The medieval state to which Russia traces its origins emerged at the intersection of several different cultures. Kiev, its first great centre, sits on a trading crossroads between the Greek world of Byzantium to the south and Scandinavia to the north and absorbed influences from both. In the same way the banya is an amalgamation of different bathing traditions, drawing on the public baths of the Greek world and the earthy wooden sweat lodges of the north.
Peter the Great enjoyed bathing, so his drive to modernize and westernise Russia never threatened the indigenous culture of the banya. When he founded St Petersburg in 1703, he authorised tax breaks to encourage the construction of bath houses and instituted a special chancellery to manage them and maximise tax. Peter was allegedly asked about the importance of doctors for the military and is said to have answered, “Not for Russia. The banya alone is enough”.


Giliarovsky, the celebrated chronicler of late Tsarist Russia later wrote that, “Not a single Muscovite abstained from the banya. No one – not a master of trade, not an aristocrat, not a poor man, not a rich man…”
The Bolsheviks disdained Russia’s tsarist past and strove to eradicate its influence. However, they also understood the role the banya could play in transforming the life of the population. Moreover, the aftermath of the revolution not only brought civil war, famine, but a public health crisis. Lenin famously declared that, “Either socialism will defeat the louse or the louse will defeat socialism”. Personal hygiene became a matter for the state.

The Soviet Union could be said to have ended in the banya. In August 1991 hardliners from the Soviet elite gathered to sweat and to discuss the removal of Mikhail Gorbachev. Their plan fell apart when they failed to have Boris Yeltsin arrested and support coalesced around him. Two months later Yeltsin met with his counterparts from Ukraine and Belorussia to agree the decentralisation of the USSR that the coup had been designed to prevent. Yeltsin celebrated in the banya.

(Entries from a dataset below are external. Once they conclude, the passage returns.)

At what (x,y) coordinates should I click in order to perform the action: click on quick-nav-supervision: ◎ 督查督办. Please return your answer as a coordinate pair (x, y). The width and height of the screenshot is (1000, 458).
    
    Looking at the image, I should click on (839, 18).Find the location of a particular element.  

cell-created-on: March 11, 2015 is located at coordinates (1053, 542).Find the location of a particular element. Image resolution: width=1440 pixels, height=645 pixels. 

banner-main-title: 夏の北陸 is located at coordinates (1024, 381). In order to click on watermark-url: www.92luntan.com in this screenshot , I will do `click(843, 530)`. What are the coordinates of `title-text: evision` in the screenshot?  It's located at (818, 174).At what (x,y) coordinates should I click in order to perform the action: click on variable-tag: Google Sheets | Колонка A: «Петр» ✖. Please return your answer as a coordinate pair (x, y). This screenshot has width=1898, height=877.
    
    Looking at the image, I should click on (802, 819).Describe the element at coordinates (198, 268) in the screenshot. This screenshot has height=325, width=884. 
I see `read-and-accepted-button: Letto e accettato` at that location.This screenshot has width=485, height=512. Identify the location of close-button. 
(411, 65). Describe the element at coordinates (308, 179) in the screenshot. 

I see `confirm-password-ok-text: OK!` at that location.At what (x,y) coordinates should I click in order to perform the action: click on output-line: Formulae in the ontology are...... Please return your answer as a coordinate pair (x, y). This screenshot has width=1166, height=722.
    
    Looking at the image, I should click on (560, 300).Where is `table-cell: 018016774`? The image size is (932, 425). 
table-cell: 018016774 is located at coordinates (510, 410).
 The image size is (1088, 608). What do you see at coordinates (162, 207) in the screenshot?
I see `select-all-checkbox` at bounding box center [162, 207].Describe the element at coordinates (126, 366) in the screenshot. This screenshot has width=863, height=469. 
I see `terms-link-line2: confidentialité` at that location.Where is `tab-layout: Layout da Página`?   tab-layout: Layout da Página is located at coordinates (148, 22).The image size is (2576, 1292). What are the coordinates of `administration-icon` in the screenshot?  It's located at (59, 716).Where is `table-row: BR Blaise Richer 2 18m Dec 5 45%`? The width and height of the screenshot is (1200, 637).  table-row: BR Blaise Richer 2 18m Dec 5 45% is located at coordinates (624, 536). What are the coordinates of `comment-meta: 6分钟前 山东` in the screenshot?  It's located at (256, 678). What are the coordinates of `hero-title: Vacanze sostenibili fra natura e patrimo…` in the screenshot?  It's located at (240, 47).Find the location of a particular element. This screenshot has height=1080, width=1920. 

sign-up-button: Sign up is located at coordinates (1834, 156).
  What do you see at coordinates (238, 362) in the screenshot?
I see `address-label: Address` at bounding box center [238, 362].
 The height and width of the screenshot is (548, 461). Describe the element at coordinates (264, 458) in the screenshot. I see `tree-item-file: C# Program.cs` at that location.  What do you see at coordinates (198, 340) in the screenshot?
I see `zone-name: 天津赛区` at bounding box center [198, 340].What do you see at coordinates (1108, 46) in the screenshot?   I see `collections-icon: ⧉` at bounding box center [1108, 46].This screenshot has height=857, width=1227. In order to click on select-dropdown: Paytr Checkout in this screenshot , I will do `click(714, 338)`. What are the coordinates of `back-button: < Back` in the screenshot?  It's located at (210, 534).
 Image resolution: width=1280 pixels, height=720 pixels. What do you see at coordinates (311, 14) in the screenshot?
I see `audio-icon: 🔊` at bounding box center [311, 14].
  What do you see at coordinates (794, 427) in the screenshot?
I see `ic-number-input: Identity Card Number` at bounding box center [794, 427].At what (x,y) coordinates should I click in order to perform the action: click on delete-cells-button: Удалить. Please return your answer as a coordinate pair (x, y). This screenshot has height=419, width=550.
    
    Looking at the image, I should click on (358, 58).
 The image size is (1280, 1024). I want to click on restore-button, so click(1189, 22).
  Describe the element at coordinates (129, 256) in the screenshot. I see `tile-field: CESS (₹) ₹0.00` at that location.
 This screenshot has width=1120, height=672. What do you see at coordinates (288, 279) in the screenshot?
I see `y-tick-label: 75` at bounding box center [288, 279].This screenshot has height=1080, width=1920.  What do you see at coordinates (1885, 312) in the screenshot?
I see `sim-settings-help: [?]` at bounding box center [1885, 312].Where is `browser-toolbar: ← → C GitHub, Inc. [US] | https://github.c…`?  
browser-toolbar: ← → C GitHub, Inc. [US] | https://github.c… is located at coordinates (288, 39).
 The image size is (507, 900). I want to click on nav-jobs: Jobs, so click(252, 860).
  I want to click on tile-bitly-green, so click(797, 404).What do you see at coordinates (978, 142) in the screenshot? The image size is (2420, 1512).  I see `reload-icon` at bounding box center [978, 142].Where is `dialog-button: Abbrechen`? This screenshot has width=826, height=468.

The collapse of the USSR brought privatisation as well as a resurgence of the banya as a unifying and positive symbol of Russianness. Here was something that predated the Soviet and tsarist period and which could be celebrated. Politicians used it to signal that they remained close to their fellow Russians. Yeltsin steamed together with foreign leaders like Helmut Kohl and Putin uses his love of the institution to signal his patriotism, health and wholesomeness. He claims to have rescued a treasured metal crucifix from the ashes of a country banya that had burnt down in the 1990’s; the image the perfect alloy of his love of country and church.